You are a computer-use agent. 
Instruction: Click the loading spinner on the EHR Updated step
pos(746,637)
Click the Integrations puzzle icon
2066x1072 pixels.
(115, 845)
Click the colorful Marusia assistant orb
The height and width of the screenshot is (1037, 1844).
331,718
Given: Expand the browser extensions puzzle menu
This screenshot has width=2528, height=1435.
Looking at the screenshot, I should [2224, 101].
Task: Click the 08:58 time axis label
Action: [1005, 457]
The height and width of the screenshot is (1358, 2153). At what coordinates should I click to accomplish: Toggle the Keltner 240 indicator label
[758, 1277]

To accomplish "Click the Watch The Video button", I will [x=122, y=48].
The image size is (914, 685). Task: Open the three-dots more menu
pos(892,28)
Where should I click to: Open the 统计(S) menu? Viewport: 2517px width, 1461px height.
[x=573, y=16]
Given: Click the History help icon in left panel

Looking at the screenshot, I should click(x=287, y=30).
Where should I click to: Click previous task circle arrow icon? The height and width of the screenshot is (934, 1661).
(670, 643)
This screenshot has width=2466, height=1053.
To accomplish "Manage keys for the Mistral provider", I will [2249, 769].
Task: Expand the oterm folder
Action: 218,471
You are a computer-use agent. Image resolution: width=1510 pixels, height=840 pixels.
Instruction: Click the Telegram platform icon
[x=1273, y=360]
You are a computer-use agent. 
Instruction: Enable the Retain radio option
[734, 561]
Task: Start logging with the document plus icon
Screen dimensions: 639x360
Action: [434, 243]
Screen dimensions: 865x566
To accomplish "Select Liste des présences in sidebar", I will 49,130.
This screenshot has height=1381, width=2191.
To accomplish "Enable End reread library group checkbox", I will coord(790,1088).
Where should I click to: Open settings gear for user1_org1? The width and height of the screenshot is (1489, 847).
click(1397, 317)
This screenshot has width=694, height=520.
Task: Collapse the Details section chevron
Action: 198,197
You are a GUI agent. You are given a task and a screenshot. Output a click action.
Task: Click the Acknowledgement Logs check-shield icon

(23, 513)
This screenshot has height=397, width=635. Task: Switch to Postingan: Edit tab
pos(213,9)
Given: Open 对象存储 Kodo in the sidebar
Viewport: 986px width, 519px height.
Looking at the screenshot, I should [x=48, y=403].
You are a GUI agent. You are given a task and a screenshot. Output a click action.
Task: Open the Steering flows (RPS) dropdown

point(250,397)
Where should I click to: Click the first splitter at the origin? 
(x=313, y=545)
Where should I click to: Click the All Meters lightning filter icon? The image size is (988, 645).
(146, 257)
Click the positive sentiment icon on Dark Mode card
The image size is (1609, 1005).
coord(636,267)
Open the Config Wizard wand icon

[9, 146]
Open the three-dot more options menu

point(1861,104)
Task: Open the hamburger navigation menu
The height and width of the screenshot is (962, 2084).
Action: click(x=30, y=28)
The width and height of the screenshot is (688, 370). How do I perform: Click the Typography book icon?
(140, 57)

### [Problem requirements]
Reply with an exact transcription of the material above.

### [Your response]
You are a computer-use agent. 
Instruction: Click the loading spinner on the EHR Updated step
pos(746,637)
Click the Integrations puzzle icon
2066x1072 pixels.
(115, 845)
Click the colorful Marusia assistant orb
The height and width of the screenshot is (1037, 1844).
331,718
Given: Expand the browser extensions puzzle menu
This screenshot has width=2528, height=1435.
Looking at the screenshot, I should [2224, 101].
Task: Click the 08:58 time axis label
Action: [1005, 457]
The height and width of the screenshot is (1358, 2153). At what coordinates should I click to accomplish: Toggle the Keltner 240 indicator label
[758, 1277]

To accomplish "Click the Watch The Video button", I will [x=122, y=48].
The image size is (914, 685). Task: Open the three-dots more menu
pos(892,28)
Where should I click to: Open the 统计(S) menu? Viewport: 2517px width, 1461px height.
[x=573, y=16]
Given: Click the History help icon in left panel

Looking at the screenshot, I should click(x=287, y=30).
Where should I click to: Click previous task circle arrow icon? The height and width of the screenshot is (934, 1661).
(670, 643)
This screenshot has width=2466, height=1053.
To accomplish "Manage keys for the Mistral provider", I will [2249, 769].
Task: Expand the oterm folder
Action: 218,471
You are a computer-use agent. Image resolution: width=1510 pixels, height=840 pixels.
Instruction: Click the Telegram platform icon
[x=1273, y=360]
You are a computer-use agent. 
Instruction: Enable the Retain radio option
[734, 561]
Task: Start logging with the document plus icon
Screen dimensions: 639x360
Action: [434, 243]
Screen dimensions: 865x566
To accomplish "Select Liste des présences in sidebar", I will 49,130.
This screenshot has height=1381, width=2191.
To accomplish "Enable End reread library group checkbox", I will coord(790,1088).
Where should I click to: Open settings gear for user1_org1? The width and height of the screenshot is (1489, 847).
click(1397, 317)
This screenshot has width=694, height=520.
Task: Collapse the Details section chevron
Action: 198,197
You are a GUI agent. You are given a task and a screenshot. Output a click action.
Task: Click the Acknowledgement Logs check-shield icon

(23, 513)
This screenshot has height=397, width=635. Task: Switch to Postingan: Edit tab
pos(213,9)
Given: Open 对象存储 Kodo in the sidebar
Viewport: 986px width, 519px height.
Looking at the screenshot, I should [x=48, y=403].
You are a GUI agent. You are given a task and a screenshot. Output a click action.
Task: Open the Steering flows (RPS) dropdown

point(250,397)
Where should I click to: Click the first splitter at the origin? 
(x=313, y=545)
Where should I click to: Click the All Meters lightning filter icon? The image size is (988, 645).
(146, 257)
Click the positive sentiment icon on Dark Mode card
The image size is (1609, 1005).
coord(636,267)
Open the Config Wizard wand icon

[9, 146]
Open the three-dot more options menu

point(1861,104)
Task: Open the hamburger navigation menu
The height and width of the screenshot is (962, 2084).
Action: click(x=30, y=28)
The width and height of the screenshot is (688, 370). How do I perform: Click the Typography book icon?
(140, 57)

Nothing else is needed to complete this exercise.